Carnegie`s Robert Hazen compiled a list of every plausible mineral species on the Hadean Earth and concludes that no more than 420 different minerals-about 8 percent of the nearly 5,000 species found on Earth today-would have been present at or near Earth`s surface. "This is a consequence of the limited ways that minerals might have formed prior to 4 billion years ago," Hazen said.
"Most of the 420 minerals of the Hadean Eon formed from magma-molten rock that slowly crystallized at or near Earth`s surface-as well as the alteration of those minerals when exposed to hot water," he said.

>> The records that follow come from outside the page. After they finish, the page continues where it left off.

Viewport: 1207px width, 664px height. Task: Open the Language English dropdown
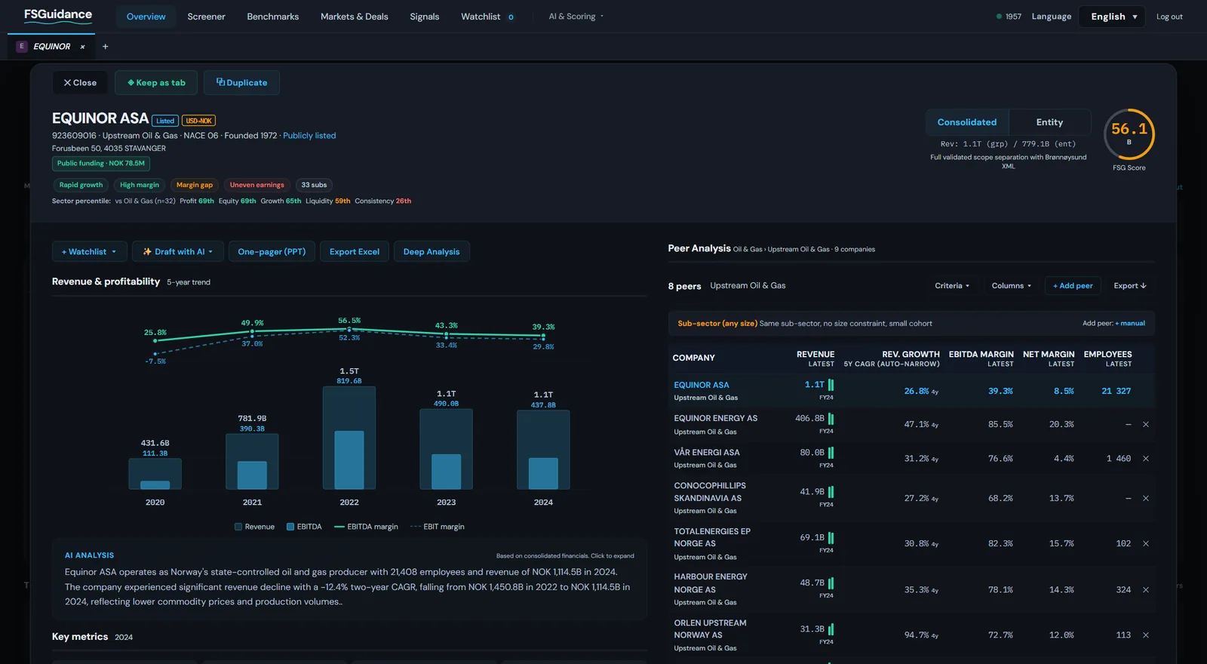coord(1113,17)
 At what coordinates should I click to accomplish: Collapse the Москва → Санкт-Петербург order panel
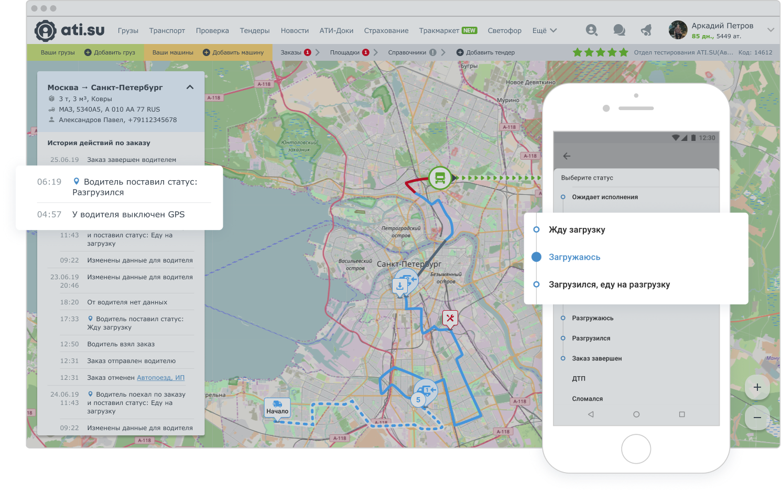190,87
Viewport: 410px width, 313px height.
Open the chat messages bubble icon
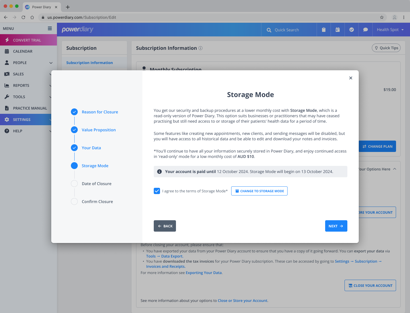(x=366, y=30)
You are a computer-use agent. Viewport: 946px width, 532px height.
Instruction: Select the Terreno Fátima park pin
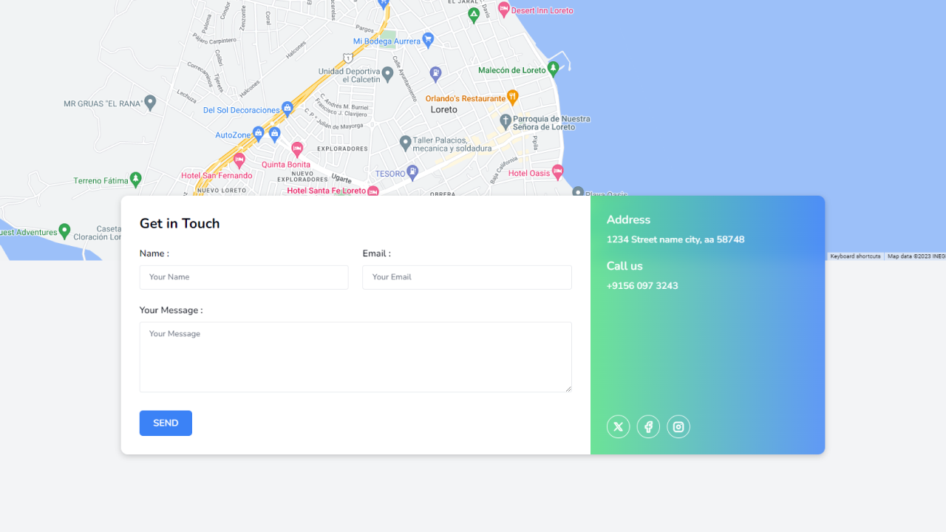135,179
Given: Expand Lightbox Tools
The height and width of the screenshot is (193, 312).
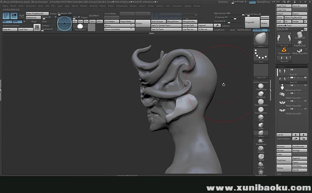Looking at the screenshot, I should (x=285, y=25).
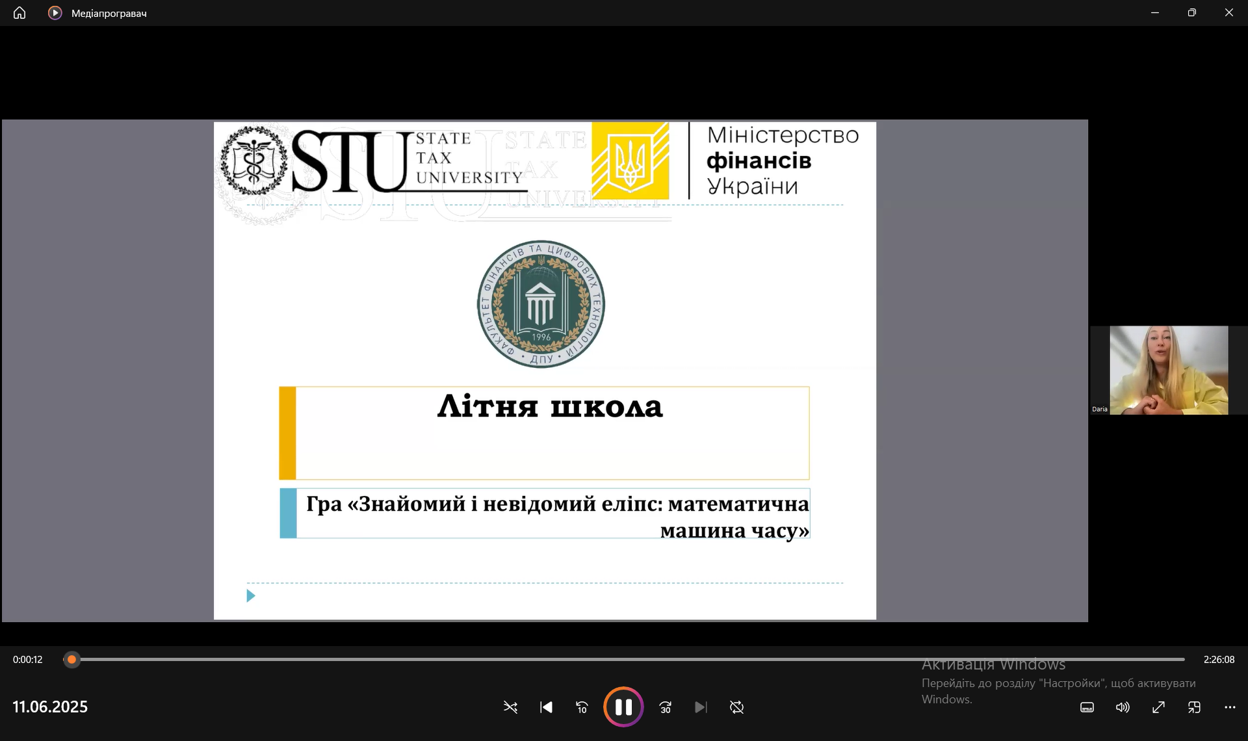Screen dimensions: 1248x741
Task: Open the volume control
Action: (x=1123, y=707)
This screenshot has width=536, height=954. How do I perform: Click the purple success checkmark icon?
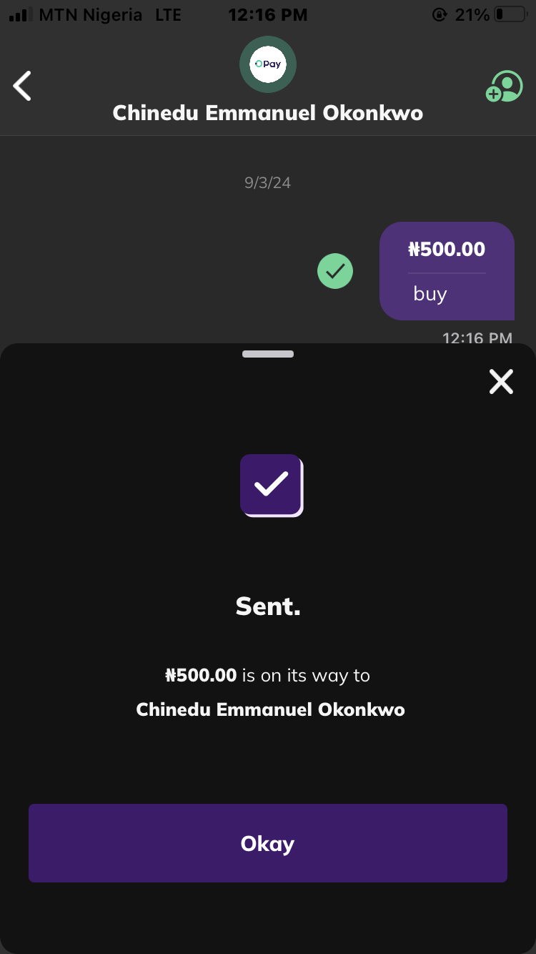[x=272, y=485]
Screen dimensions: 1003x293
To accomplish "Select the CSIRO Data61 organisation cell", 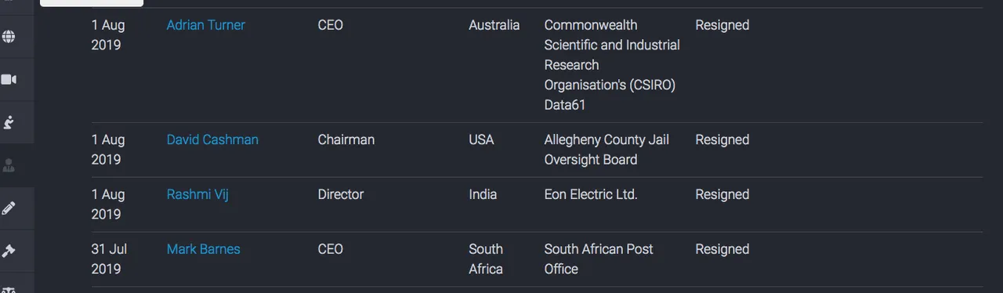I will tap(612, 65).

By contrast, thousands of mineral species known today are the direct result of growth by living organisms, such as shells and bones, as well as life`s chemical byproducts, such as oxygen from photosynthesis. In addition, hundreds of other minerals that incorporate relatively rare elements such as lithium, beryllium, and molybdenum appear to have taken a billion years or more to first appear because it is difficult to concentrate these elements sufficiently to form new minerals. So those slow-forming minerals are also excluded from the time of life`s origins.
"Fortunately for most origin-of-life models, the most commonly invoked minerals were present on early Earth," Hazen said.

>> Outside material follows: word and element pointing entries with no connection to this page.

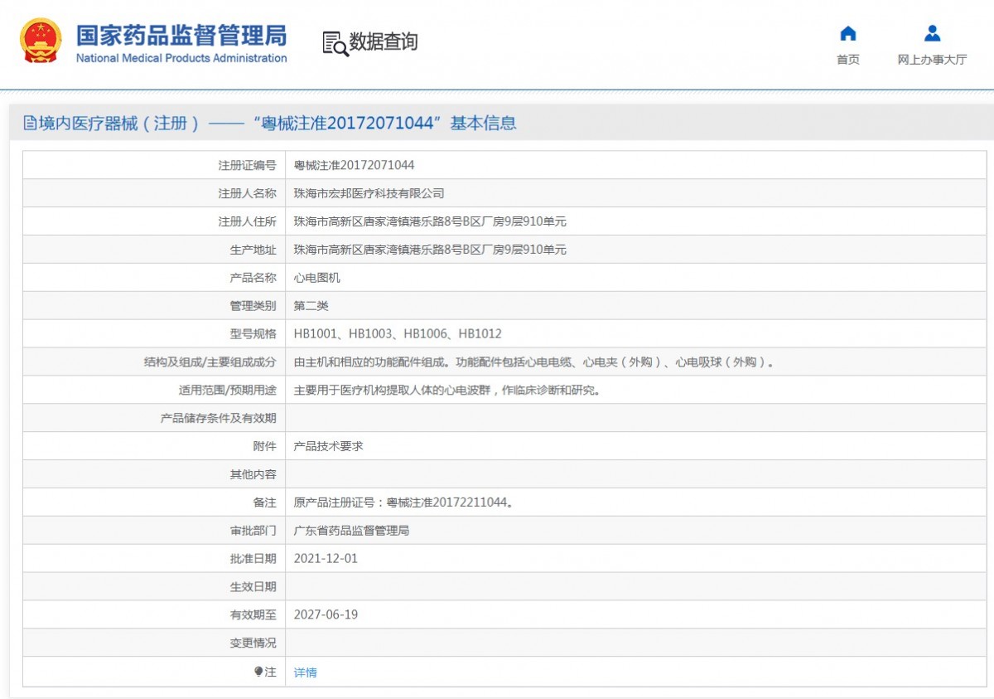Open 网上办事大厅 text label
994x699 pixels.
(x=932, y=60)
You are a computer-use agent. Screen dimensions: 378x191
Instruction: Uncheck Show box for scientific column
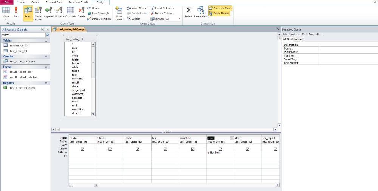(x=193, y=149)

For example, clay minerals-sometimes theorized by chemists to trigger interesting reactions-were certainly available.
Sulfide minerals, including reactive iron and nickel varieties, were also widely available to catalyze organic reactions.
However, borate and molybdate minerals, which are relatively rare even today, are unlikely to have occurred on the Hadean Earth and call into question origin models that rely on those mineral groups.
The study is published in American Journal of Science.